Task details: Track down every line below that holds "お笑い芸人" and copy it.

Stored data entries

####################

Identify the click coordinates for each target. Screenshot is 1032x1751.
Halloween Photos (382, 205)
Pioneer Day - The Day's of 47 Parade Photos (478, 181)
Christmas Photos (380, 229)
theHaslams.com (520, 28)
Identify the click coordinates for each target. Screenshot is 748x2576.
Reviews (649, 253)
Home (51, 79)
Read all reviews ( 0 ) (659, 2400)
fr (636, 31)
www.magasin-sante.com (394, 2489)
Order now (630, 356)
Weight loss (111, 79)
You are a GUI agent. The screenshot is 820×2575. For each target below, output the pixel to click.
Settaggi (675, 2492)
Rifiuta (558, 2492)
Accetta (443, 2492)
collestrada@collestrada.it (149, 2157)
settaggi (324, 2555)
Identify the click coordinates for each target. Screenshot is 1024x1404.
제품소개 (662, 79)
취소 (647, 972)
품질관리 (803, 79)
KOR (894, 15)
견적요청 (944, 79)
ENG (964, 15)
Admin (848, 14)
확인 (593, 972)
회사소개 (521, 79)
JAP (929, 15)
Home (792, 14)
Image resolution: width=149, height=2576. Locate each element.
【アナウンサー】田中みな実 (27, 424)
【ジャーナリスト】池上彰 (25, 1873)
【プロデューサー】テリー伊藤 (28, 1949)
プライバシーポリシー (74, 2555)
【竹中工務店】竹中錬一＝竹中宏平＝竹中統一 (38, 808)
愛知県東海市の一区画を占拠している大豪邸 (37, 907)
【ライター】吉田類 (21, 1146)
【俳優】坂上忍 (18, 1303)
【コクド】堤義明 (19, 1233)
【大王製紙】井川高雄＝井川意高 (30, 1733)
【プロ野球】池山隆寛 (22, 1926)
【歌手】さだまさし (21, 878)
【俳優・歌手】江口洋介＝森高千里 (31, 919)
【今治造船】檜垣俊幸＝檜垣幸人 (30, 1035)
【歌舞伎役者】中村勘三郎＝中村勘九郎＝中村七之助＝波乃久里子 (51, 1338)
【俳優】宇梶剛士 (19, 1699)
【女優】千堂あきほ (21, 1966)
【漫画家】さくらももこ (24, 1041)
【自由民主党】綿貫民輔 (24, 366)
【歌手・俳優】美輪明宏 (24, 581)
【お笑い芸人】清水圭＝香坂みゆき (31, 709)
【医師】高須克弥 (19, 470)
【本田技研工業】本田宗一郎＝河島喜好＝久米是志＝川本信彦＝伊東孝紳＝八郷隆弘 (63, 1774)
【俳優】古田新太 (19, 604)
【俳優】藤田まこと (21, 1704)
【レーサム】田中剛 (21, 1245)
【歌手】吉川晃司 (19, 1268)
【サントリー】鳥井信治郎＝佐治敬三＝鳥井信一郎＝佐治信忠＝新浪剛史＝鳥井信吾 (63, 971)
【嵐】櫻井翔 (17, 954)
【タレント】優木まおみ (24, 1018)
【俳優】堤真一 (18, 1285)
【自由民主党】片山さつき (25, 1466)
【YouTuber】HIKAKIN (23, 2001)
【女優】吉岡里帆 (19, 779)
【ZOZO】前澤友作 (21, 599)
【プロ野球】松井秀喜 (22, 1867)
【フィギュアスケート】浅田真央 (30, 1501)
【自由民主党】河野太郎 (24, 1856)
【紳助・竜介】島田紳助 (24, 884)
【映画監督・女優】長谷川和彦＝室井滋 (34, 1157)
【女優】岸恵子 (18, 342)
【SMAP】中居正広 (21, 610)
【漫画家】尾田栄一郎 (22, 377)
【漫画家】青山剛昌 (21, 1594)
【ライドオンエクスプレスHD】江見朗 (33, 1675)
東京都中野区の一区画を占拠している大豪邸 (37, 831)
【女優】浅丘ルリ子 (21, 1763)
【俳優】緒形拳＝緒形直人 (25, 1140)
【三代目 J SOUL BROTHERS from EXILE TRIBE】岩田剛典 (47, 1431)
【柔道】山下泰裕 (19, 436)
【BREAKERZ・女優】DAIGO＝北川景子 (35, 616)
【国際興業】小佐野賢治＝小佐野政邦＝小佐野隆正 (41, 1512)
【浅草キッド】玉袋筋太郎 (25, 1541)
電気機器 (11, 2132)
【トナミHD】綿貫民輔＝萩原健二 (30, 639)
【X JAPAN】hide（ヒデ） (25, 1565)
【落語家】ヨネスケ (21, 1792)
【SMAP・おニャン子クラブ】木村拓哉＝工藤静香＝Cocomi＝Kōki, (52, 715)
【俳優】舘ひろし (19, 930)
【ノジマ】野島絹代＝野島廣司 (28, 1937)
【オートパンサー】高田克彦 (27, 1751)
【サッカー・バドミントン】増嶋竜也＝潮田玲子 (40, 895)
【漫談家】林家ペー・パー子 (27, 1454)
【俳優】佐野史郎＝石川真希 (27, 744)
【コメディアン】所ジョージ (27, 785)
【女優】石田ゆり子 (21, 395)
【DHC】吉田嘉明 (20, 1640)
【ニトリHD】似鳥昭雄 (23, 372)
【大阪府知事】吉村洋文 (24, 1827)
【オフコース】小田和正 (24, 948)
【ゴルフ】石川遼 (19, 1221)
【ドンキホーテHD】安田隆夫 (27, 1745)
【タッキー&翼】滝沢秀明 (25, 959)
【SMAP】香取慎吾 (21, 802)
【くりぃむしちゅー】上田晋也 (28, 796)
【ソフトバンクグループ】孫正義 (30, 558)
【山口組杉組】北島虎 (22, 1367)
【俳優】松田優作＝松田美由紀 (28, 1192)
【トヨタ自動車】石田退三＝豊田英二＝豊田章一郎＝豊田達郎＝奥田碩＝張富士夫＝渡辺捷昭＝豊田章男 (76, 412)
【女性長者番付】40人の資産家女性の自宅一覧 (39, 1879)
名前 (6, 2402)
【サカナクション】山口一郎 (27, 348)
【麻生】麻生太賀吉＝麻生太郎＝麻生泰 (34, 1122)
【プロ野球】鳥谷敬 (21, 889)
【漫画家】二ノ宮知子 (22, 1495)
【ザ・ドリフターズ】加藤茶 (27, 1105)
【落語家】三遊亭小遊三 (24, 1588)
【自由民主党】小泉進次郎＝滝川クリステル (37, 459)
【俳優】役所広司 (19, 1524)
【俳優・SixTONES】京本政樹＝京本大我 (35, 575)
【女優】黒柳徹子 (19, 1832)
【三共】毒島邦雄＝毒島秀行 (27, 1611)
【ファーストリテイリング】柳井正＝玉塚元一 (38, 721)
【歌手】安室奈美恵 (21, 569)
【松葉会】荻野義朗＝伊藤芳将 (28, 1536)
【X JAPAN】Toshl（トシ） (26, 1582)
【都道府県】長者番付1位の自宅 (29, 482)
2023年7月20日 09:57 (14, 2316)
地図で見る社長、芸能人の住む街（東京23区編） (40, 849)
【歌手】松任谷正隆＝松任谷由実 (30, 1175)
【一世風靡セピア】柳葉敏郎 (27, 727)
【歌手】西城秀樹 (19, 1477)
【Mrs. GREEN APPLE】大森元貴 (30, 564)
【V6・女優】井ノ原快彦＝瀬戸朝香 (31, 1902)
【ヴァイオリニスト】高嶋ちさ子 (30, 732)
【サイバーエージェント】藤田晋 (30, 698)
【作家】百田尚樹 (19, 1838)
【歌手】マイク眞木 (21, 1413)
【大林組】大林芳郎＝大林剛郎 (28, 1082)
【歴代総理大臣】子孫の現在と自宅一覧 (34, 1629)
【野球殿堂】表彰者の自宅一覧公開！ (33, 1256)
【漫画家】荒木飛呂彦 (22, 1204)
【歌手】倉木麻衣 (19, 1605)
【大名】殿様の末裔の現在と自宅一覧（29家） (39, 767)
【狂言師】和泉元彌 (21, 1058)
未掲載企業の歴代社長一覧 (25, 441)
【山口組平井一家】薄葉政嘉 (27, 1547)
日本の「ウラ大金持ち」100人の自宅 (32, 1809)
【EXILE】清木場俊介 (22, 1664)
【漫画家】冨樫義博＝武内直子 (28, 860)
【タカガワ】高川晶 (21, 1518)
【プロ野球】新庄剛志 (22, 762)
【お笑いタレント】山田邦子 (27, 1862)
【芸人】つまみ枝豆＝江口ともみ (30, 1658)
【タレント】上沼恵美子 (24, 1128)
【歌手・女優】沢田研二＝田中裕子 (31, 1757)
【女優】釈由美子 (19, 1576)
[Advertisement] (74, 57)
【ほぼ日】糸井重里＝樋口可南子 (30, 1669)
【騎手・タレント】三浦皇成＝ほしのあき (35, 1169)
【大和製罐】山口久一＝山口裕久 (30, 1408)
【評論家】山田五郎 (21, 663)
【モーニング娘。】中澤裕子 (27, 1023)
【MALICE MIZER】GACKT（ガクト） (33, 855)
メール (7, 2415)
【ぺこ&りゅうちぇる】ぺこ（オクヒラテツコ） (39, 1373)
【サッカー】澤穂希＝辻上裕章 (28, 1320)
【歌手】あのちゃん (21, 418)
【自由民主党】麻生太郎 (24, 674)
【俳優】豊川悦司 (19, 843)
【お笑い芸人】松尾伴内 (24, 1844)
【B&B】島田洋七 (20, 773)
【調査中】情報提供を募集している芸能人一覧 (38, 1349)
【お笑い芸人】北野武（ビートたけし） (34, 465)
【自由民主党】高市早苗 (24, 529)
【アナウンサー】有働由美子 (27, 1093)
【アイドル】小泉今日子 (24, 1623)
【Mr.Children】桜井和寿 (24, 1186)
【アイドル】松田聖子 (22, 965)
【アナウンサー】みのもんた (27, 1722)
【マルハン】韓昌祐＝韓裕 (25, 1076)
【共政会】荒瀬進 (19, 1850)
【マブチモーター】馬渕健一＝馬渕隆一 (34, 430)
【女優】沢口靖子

####################

Solution for this problem:
【お笑い芸人】清水圭＝香坂みゆき (31, 709)
【お笑い芸人】松尾伴内 (24, 1844)
【お笑い芸人】北野武（ビートたけし） (34, 465)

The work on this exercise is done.